No matter how old I get (or how old my children are) the beginning of summer still retains that school's-out feeling of impending freedom and leisure as well as the promise of travel, increased socializing, much anticipated beach reads, and no-holds-barred consumption of ice cream.
It’s also the season for recharging batteries at work, finding cool deep wells of inspiration that can only be sourced by slowing down, gazing on new vistas, relaxing certain rules and – gasp – doing “nothing.” As I’m not a big fan of quotation marks (one of my earliest mentors used to note that if you need quotation marks, you haven’t found the right word yet) the ones around this last word are significant. Summer is the perfect time to redefine what we mean by doing nothing and use this as a tool for growth.
Whether you are leading a team or a company, managing a solopreneur practice or embarking on a new professional challenge, I urge you to look at the three months ahead as an opportunity to mix things up, take advantage of longer days and a different pace, and create an opportunity for constructive naval gazing (with or without your actual navel showing – your choice!).

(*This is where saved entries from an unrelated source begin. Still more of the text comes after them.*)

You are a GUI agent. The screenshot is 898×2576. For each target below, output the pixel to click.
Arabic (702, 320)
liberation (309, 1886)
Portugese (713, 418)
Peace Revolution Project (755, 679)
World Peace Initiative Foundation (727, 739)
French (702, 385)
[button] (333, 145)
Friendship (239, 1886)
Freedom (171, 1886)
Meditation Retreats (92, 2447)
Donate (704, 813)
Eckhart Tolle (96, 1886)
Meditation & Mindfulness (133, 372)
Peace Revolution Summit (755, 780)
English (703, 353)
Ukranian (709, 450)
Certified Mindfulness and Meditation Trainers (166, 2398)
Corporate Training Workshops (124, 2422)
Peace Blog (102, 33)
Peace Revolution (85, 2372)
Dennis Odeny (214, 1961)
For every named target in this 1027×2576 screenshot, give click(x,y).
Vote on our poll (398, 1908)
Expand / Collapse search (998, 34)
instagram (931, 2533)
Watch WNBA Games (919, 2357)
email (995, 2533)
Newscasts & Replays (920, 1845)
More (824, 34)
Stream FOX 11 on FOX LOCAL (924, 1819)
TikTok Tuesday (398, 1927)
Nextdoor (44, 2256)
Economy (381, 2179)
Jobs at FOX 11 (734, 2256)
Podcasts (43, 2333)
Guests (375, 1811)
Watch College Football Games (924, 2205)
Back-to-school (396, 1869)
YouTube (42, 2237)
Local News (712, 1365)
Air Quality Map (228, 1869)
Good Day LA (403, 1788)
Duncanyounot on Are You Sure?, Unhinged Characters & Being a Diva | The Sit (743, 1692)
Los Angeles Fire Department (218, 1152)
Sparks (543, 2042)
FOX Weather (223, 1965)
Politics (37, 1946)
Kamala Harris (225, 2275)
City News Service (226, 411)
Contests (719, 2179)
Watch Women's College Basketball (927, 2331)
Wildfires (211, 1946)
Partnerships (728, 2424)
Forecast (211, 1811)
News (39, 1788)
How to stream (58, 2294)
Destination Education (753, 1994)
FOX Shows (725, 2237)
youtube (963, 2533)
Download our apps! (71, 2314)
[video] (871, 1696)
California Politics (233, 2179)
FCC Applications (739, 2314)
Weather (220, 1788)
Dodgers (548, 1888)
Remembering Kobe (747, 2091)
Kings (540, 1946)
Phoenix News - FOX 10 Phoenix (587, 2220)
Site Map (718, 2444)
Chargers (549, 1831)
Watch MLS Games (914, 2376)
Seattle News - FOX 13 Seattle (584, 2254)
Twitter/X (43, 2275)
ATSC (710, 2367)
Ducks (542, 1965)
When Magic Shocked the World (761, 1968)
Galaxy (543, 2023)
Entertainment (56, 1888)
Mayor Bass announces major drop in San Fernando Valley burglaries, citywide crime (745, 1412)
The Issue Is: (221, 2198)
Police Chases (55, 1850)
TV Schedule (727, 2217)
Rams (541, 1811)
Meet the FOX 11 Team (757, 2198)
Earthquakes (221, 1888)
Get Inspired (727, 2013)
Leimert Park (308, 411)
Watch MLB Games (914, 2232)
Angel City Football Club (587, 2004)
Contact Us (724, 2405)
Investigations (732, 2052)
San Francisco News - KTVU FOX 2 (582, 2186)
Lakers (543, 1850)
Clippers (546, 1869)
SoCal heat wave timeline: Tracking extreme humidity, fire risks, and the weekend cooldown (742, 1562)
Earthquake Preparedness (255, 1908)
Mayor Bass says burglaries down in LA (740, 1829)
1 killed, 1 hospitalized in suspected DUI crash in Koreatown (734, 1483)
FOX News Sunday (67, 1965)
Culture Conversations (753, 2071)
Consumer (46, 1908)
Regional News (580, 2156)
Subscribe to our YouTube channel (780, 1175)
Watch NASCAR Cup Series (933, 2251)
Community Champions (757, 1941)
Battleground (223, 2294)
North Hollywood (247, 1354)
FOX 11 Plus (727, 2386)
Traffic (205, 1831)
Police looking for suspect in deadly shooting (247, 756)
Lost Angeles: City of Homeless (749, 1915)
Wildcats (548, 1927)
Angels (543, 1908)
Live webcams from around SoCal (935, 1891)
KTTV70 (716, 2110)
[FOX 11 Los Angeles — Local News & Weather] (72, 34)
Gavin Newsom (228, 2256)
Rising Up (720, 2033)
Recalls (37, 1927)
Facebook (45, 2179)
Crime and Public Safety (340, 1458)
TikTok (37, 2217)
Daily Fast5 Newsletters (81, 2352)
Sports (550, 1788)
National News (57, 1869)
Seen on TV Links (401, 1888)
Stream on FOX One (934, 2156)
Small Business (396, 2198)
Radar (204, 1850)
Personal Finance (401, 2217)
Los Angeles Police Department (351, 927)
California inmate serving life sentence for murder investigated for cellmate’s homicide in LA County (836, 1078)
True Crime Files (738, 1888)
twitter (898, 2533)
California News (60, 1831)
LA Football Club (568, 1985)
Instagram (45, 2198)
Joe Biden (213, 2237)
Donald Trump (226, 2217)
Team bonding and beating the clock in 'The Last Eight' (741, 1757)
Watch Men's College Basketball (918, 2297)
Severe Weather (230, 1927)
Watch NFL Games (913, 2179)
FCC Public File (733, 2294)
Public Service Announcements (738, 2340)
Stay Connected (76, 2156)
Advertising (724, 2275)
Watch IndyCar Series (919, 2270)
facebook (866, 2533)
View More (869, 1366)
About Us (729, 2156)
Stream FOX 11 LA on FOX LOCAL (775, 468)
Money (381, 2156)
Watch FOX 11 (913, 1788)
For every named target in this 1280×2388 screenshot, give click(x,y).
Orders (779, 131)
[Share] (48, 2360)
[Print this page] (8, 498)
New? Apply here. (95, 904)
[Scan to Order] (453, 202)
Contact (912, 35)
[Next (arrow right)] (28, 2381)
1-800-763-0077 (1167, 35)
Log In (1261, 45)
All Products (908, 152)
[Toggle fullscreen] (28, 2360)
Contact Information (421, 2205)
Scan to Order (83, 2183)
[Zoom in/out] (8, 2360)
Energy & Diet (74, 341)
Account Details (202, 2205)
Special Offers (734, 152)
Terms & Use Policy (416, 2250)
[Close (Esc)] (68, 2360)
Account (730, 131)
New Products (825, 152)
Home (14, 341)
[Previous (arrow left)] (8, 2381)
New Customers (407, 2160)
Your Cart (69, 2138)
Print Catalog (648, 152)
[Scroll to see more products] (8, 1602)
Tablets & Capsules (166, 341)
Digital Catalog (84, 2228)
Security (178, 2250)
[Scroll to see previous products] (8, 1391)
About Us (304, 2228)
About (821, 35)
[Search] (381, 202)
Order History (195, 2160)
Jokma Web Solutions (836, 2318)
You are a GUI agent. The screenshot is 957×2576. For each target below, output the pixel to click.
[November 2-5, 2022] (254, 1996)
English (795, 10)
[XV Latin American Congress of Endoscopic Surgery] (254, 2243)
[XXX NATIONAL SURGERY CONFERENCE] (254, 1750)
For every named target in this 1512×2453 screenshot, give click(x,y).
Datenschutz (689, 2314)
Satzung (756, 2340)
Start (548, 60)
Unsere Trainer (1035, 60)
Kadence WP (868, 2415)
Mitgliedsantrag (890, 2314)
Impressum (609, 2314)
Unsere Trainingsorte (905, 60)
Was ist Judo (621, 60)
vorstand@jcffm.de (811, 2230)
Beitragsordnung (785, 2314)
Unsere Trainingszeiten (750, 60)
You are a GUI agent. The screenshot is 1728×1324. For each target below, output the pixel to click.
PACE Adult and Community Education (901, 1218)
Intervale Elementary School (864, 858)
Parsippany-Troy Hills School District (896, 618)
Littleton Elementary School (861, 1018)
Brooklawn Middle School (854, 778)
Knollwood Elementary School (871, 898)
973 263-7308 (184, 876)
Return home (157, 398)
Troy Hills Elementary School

Across countries and industries, CEOs rate creativity as the #1 most important trait for all incoming employees. Yet researcher Kyung Hee Kim, author of The Creativity of Challenge, has shown that we are facing a dramatic “creativity crisis,” with creativity scores dropping significantly in younger generations.
- Psychology Today, August 2017 & Creativity Research Journal
You can do this in a couple of ways:
- Shift your schedule to align with the earth’s axis, using early morning hours for new contemplative or physical practices (I garden in the cool dawn moments) that nourish your soul and get your day off to a different kind of start.
- Create a reading list that introduces you to styles and ideas that are fresh, fun and not your typical fare. Try poetry (really)!
Sabine Sonnentag, professor of organizational psychology at the University of Mannheim, Germany, says "...disengaging from work when you are not at work makes us more resilient in the face of stress and more productive and engaged at work..."
- Emma M. Seppala, Ph.D., Psychology Today, August 2017
- Take your vacation – and that of your team – very very seriously. Commit to totally unplugging and stick to it. Detox from email, social media and any interruptions that get in the way of your focus on the moment, especially if that moment is for daydreaming. Create rules for this and communicate them to everyone.
- Eat fresh food. Every day. This helps you get in touch with your physical self, your surroundings, and is deeply satisfying. It gives you a sense of place, of time and can invigorate your entire system. Try it, you’ll like it!
- Play!! Create fun at work - think retreats, team sports, and social gatherings. At home, learn something new, or teach someone a new game. Play cards, charades or footsie. Dance. Look for ways to be exuberant.
- Be childlike – curious, open, unguarded, and barefoot.
- Literally, stop and smell the roses. Employ all of your senses to appreciate this gorgeous earth and bring that sense of gratitude and plenitude into every space you enter.
Work Fun, Works
"Workplace recreation is increasingly gaining popularity as a strategy for improving the well-being and performance of employees in the workplace."
I have certain annual rituals that help me with the techniques above. These include a blend of travel to new and familiar destinations; a less packed calendar of scheduled meetings and calls; intentionally leaving my phone behind when I leave the house (!); attending free or cheap cultural events; and a commitment to my clients that I will support them as they grapple with the anxiety of doing less so that they can ultimately achieve – and be – so much more.